YOUR TASK: Go to the line in the entries below that holds "Task: Click the 2 members count text" and repeat exactly from there through the line that holds "This screenshot has height=1334, width=750.", inclusive.

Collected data
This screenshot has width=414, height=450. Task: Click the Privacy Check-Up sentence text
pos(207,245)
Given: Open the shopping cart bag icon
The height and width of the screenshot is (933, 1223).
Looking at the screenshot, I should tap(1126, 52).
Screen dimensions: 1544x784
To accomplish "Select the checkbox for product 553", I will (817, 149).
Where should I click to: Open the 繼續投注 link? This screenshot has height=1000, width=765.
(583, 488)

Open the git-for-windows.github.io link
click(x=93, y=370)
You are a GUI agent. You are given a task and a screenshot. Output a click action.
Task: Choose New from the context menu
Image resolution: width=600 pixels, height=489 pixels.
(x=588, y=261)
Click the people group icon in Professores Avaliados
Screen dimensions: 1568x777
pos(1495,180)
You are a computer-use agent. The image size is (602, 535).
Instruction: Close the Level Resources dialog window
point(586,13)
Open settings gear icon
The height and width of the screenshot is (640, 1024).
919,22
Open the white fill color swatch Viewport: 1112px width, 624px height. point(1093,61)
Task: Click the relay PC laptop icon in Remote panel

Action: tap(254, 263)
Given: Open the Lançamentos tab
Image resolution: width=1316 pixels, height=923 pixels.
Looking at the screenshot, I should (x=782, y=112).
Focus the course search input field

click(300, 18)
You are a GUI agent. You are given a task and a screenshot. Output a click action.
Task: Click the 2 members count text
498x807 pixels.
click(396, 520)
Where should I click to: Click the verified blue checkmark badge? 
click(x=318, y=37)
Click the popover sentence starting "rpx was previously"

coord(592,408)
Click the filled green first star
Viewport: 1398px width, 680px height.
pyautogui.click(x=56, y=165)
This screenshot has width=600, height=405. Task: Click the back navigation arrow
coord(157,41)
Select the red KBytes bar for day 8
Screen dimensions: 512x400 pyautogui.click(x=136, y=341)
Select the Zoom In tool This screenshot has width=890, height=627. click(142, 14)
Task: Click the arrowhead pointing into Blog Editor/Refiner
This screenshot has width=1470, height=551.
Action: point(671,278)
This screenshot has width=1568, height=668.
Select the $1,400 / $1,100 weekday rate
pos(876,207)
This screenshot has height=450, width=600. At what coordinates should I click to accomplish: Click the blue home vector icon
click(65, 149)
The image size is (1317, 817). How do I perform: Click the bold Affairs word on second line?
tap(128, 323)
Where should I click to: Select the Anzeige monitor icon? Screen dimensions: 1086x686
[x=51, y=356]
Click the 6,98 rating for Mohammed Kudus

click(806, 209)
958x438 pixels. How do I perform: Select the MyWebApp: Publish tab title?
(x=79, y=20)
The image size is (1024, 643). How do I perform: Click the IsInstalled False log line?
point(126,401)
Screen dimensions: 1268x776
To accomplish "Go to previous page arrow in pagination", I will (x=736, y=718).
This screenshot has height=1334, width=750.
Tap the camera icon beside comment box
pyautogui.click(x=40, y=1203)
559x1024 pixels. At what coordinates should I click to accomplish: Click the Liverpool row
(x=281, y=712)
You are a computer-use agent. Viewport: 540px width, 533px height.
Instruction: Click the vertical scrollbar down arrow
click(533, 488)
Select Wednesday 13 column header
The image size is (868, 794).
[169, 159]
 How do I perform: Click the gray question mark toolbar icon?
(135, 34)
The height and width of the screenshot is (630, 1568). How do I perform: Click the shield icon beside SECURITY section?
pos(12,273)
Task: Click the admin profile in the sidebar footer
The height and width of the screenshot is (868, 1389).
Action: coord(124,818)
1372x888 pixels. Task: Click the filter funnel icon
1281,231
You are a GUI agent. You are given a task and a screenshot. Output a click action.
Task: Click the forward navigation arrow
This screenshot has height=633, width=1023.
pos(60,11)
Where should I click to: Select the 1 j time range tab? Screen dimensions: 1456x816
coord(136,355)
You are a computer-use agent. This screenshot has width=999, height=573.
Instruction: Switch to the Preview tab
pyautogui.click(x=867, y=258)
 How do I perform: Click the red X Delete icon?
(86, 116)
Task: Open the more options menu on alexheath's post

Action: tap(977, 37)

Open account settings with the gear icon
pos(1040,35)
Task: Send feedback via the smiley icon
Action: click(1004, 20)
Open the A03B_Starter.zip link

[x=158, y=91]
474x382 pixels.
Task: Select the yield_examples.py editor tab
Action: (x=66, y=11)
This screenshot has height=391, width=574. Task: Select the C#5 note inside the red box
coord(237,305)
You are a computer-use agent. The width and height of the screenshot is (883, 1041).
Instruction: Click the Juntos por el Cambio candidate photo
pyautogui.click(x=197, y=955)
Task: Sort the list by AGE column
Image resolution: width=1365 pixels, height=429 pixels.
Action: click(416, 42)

WRITTEN ANSWER:
Task: Click the 2 members count text
498x807 pixels.
click(396, 520)
Where should I click to: Click the verified blue checkmark badge? 
click(x=318, y=37)
Click the popover sentence starting "rpx was previously"

coord(592,408)
Click the filled green first star
Viewport: 1398px width, 680px height.
pyautogui.click(x=56, y=165)
This screenshot has width=600, height=405. Task: Click the back navigation arrow
coord(157,41)
Select the red KBytes bar for day 8
Screen dimensions: 512x400 pyautogui.click(x=136, y=341)
Select the Zoom In tool This screenshot has width=890, height=627. click(142, 14)
Task: Click the arrowhead pointing into Blog Editor/Refiner
This screenshot has width=1470, height=551.
Action: point(671,278)
This screenshot has width=1568, height=668.
Select the $1,400 / $1,100 weekday rate
pos(876,207)
This screenshot has height=450, width=600. At what coordinates should I click to accomplish: Click the blue home vector icon
click(65, 149)
The image size is (1317, 817). How do I perform: Click the bold Affairs word on second line?
tap(128, 323)
Where should I click to: Select the Anzeige monitor icon? Screen dimensions: 1086x686
[x=51, y=356]
Click the 6,98 rating for Mohammed Kudus

click(806, 209)
958x438 pixels. How do I perform: Select the MyWebApp: Publish tab title?
(x=79, y=20)
The image size is (1024, 643). How do I perform: Click the IsInstalled False log line?
point(126,401)
Screen dimensions: 1268x776
To accomplish "Go to previous page arrow in pagination", I will (x=736, y=718).
This screenshot has height=1334, width=750.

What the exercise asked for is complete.